Much of this data was collected for studies that have been previously published (see Related Works and the Data Description in this readme), but the data are not currently available elsewhere in this form.

This analysis in this paper used a dataset amalgamated from five previous studies, each of which collected bees by pan or vane trap. Following is a brief summary of each of these studies. Data from three of these studies were previously published, and the publications are noted below and in the "Related Works" section, while data from the other two is being published here for the first time. Any future analyses using these data should cite the original articles.

Dataset 1: Pinelands (Winfree et al. 2007)

This study was designed to ask about the effects of human land use on bee communities. The study region was the Pine Barrens of southern New Jersey. There were 44 sites placed along a human land use gradient. In this region, the natural land cover is predominantly forested ericaceous heath, and human land cover is predominantly agriculture (blueberry, cranberry) and suburbs.

The 44 sites were visited 2-5 times each in 2003, for a total of 167 site visits. At each site visit, 44 pan traps (plastic bowls painted with white or fluorescent blue or yellow) were placed along a 110-m transect and left for 8 hours between 07:00 and 17:00. Data were only collected on sunny or partly sunny days.

Of our 84 focal species, 59 were detected in this study, represented by 1470 specimens.

Dataset 2: Biotic homogenization (Harrison et al. 2018a, b)

This study was designed to assess the role of human land use in biotic homogenization across space and ecoregion. The study region was New Jersey, New York, and Pennsylvania. There were 36 sites in a nested block design, with three blocks of three sites each nested within four ecoregions. Each block had one site embedded in each of three dominant landcover types - agriculture, (sub)urban, and forest – while local habitat was standardized as mown grass.

Sites were visited 1-6 times per year, from spring to autumn, in the years 2013-2015. Across sites and years, there were a total of 377 site visits. At each site visit, 36 pan traps and two vane traps were set out and left for 24 hours.

Of our 84 focal species, 83 were detected in this study, represented by 11923 specimens.

Dataset 3: SWG (previously unpublished)

This study was designed to examine differences in bee abundance, diversity, and community composition among different habitat types in New Jersey. There were 37 sites visited a total of 79 times between March and September of 2016. Sites were haphazardly located across the state, with representation of many major landcover and habitat types, including different forest types, crops, sub/urbanization, and near wetlands. Each site was visited at least twice, once during the spring and once during the summer. At each site visit, 35 white, blue, and yellow pan traps were placed along a 50-m transect for 5-7 hours between 08:00 and 15:00.

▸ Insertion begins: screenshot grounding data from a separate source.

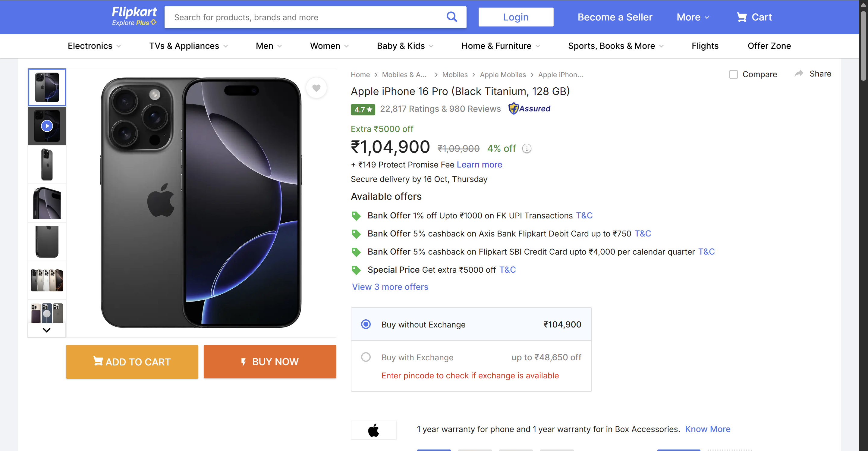The width and height of the screenshot is (868, 451).
Task: Click the Flipkart Assured badge
Action: pos(529,108)
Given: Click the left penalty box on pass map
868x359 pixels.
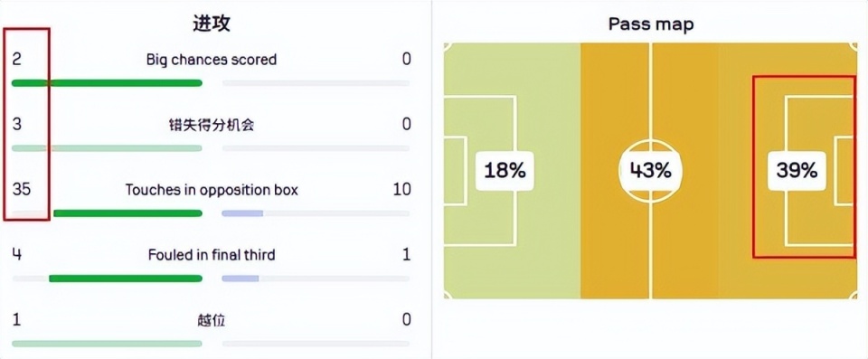Looking at the screenshot, I should (x=479, y=171).
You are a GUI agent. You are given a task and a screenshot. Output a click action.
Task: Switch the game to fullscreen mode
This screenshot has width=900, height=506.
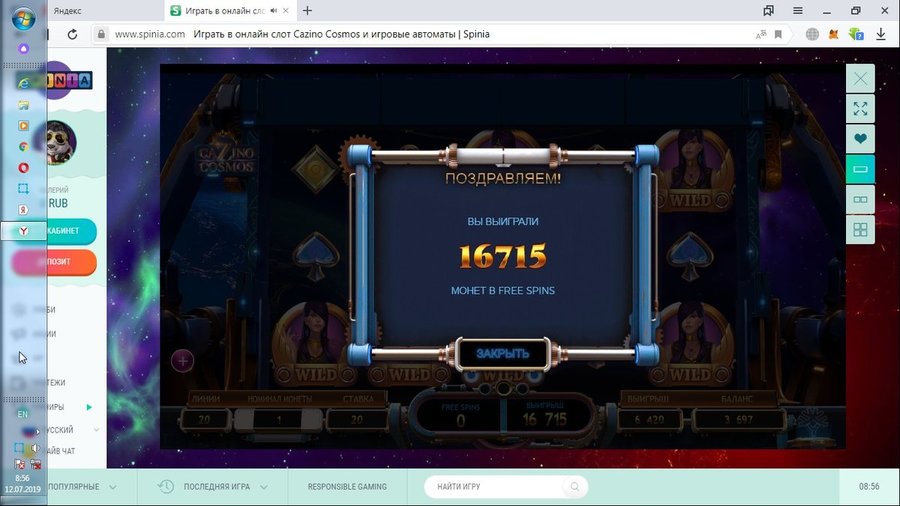point(860,108)
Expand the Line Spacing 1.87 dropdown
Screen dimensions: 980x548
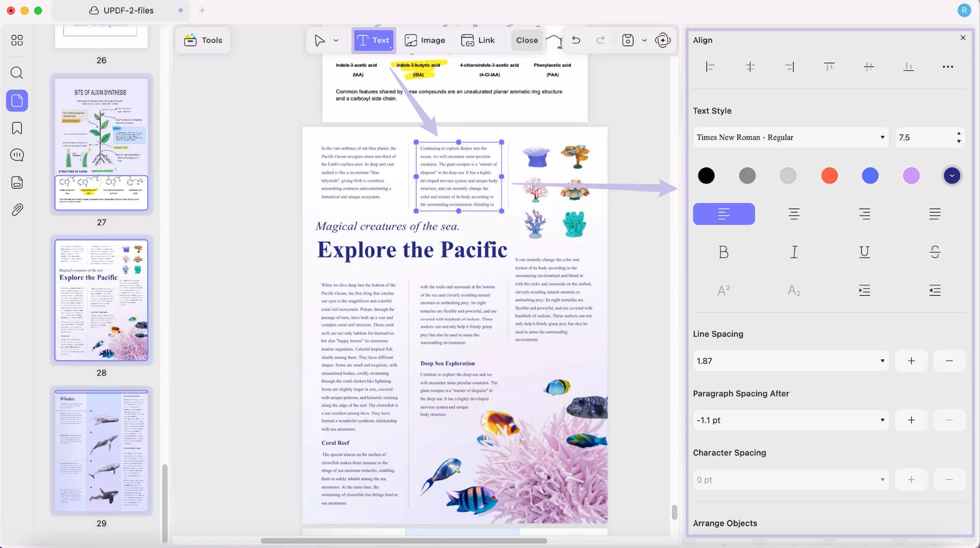click(x=791, y=361)
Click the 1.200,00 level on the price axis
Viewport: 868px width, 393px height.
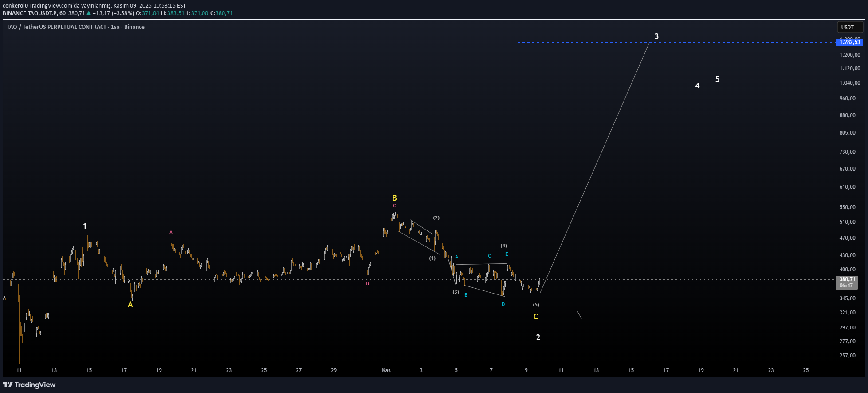[849, 55]
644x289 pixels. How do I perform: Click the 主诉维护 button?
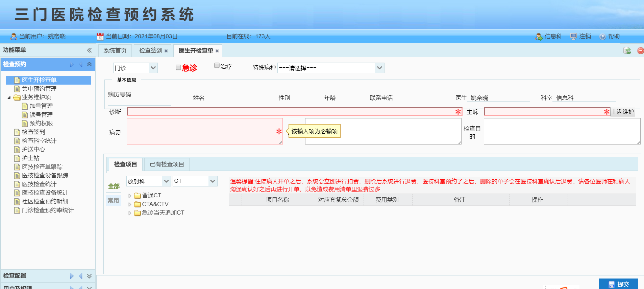(x=622, y=112)
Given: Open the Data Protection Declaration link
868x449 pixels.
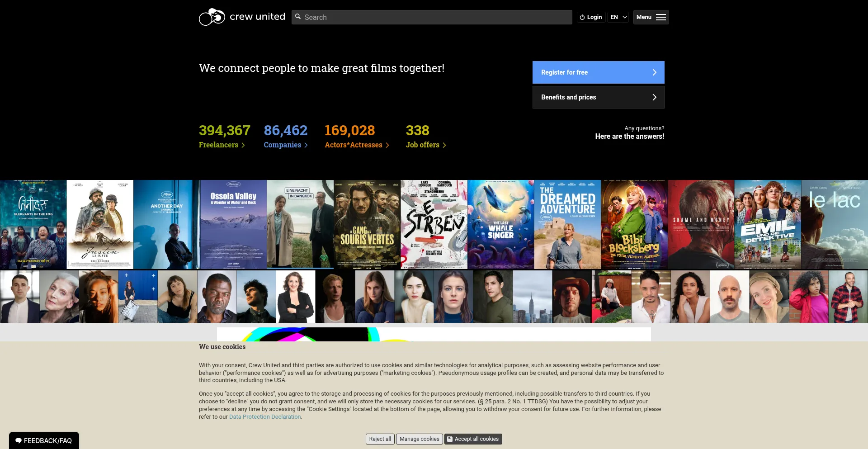Looking at the screenshot, I should pyautogui.click(x=265, y=417).
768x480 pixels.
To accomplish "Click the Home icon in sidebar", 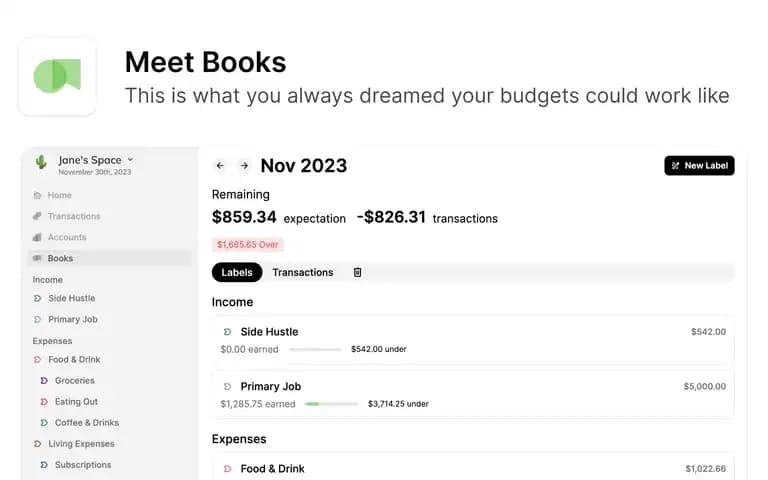I will pos(37,195).
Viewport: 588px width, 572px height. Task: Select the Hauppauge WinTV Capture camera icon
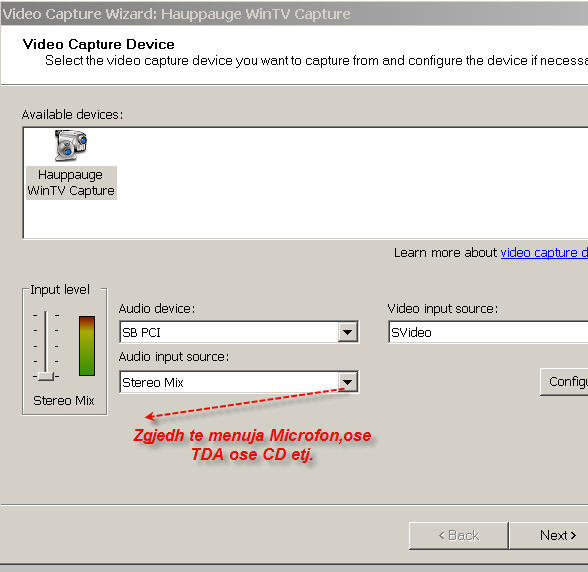point(71,146)
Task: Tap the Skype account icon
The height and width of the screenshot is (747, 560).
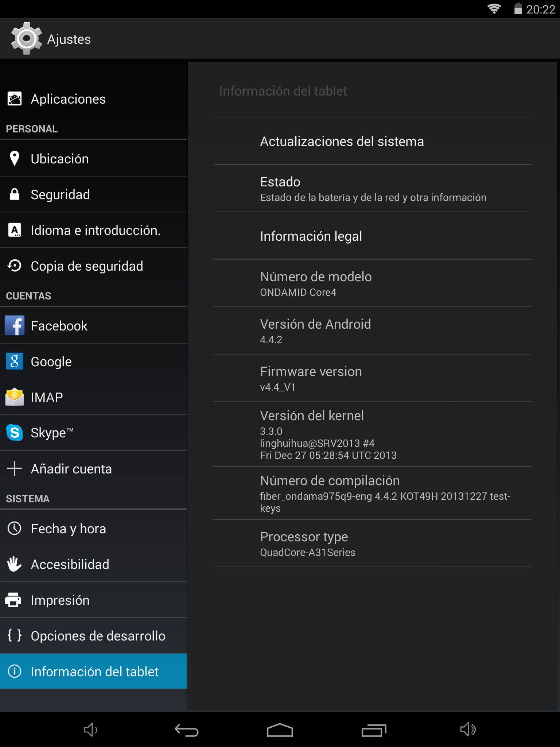Action: 15,433
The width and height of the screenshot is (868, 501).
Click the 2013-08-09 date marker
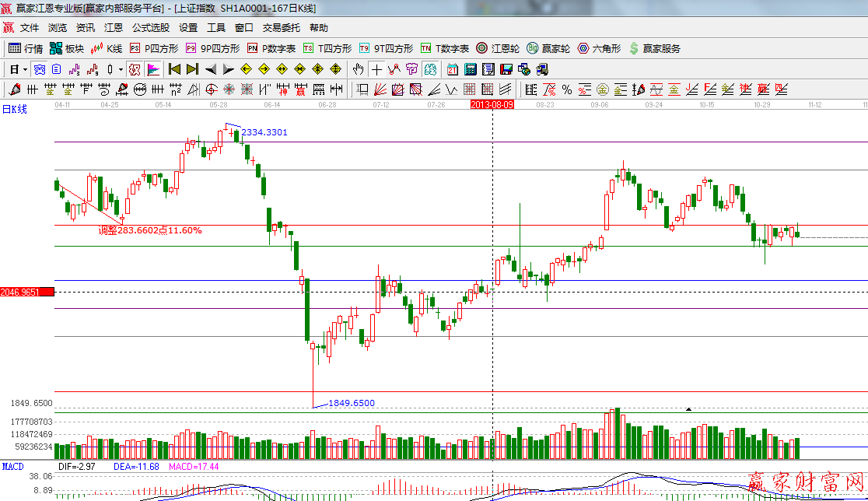492,103
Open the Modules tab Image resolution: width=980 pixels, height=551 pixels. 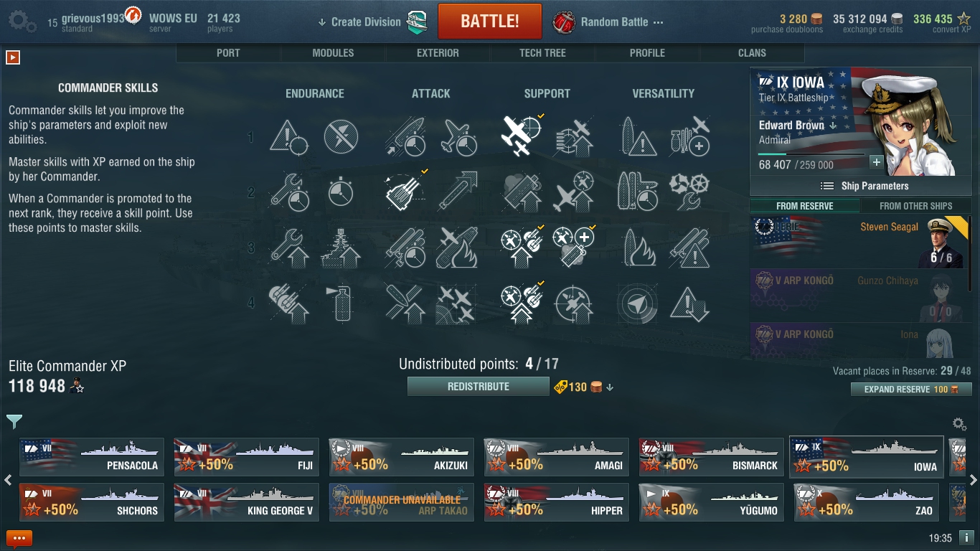tap(333, 53)
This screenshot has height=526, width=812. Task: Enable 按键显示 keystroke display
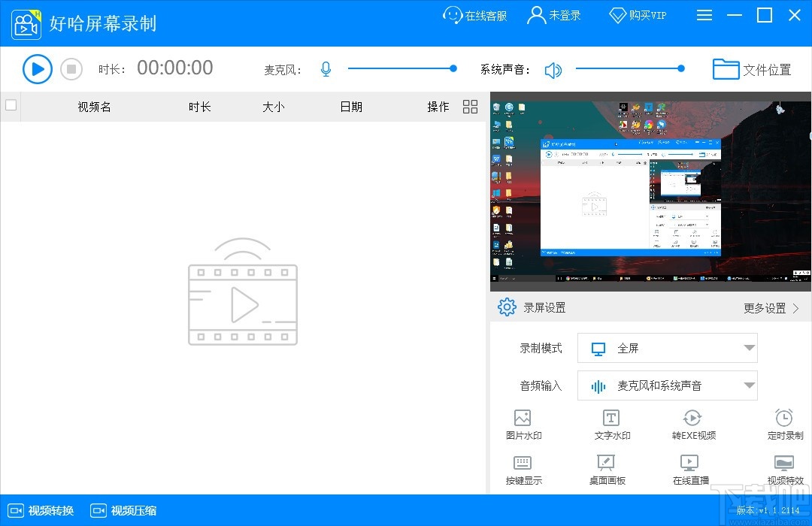[x=523, y=470]
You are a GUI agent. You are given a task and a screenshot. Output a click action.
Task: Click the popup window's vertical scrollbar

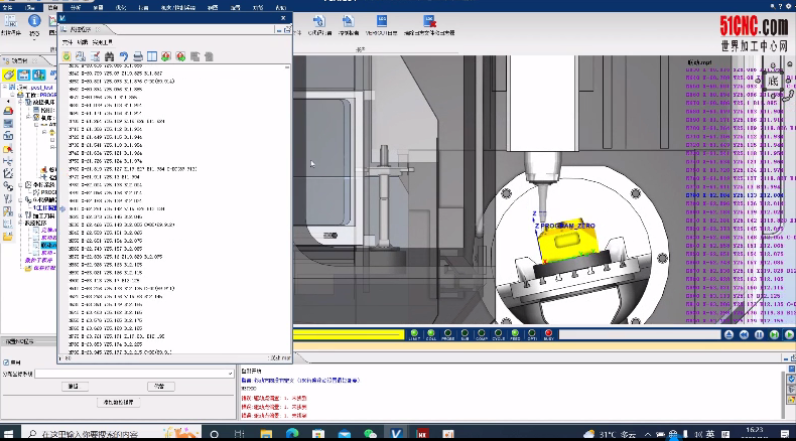287,200
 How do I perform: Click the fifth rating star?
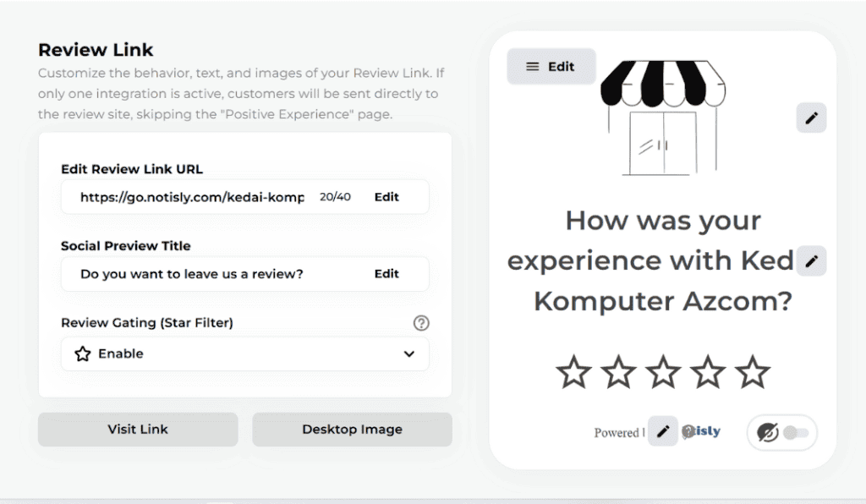click(x=752, y=372)
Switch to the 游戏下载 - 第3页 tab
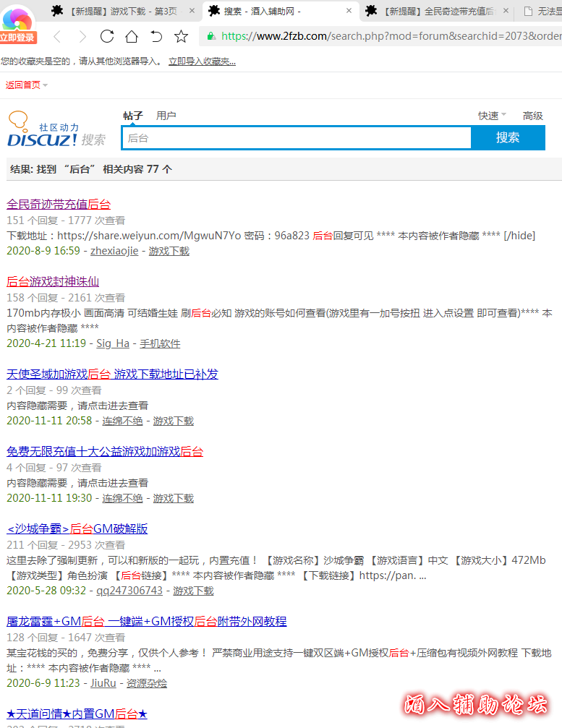The image size is (562, 728). [x=123, y=11]
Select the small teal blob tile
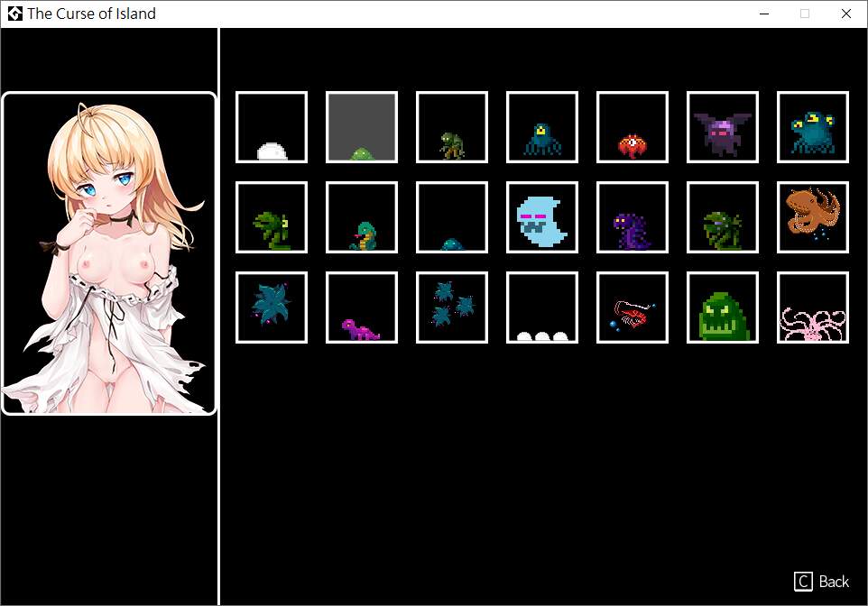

Of our 84 focal species, 77 were detected in this study, represented by 4154 specimens.

Dataset 4: Forests 1 (Smith et al. 2021)

This study was designed to assess the effects of forest age, area, and fragmentation on bee communities. The study region was the Piedmont ecoregion of New Jersey. There were 32 sites, all embedded within forests but with varying landscape contexts.

Sites were visited 2-4 times in 2017 and 2018, except 5 sites that were only visited in 2017. At each site visit, 39 pan traps were placed in a 40 m x 100 m grid. In 2018, four vane traps were also placed. Traps were left for ca. 8 hours between 05:30 and 20:00.

Of our 84 focal species, 64 were detected in this study, represented by 10550 specimens.

Dataset 5: Forests 2 (Winfree et al 2014)

This study was designed to assess the effects of forest vs. non-forest “matrix” habitat on bee communities. The study region was the Piedmont region of New Jersey. There were 16 forest sites embedded within forest fragments of differing size, or within sub/urban or agricultural matrix.

Sites were visited 4 times each in April and May of 2006. On each site visit, an array of 39 white, yellow, and blue pan traps were placed and left for 4 hours.

Of our 84 focal species, 55 were detected in this study, represented by 2279 specimens.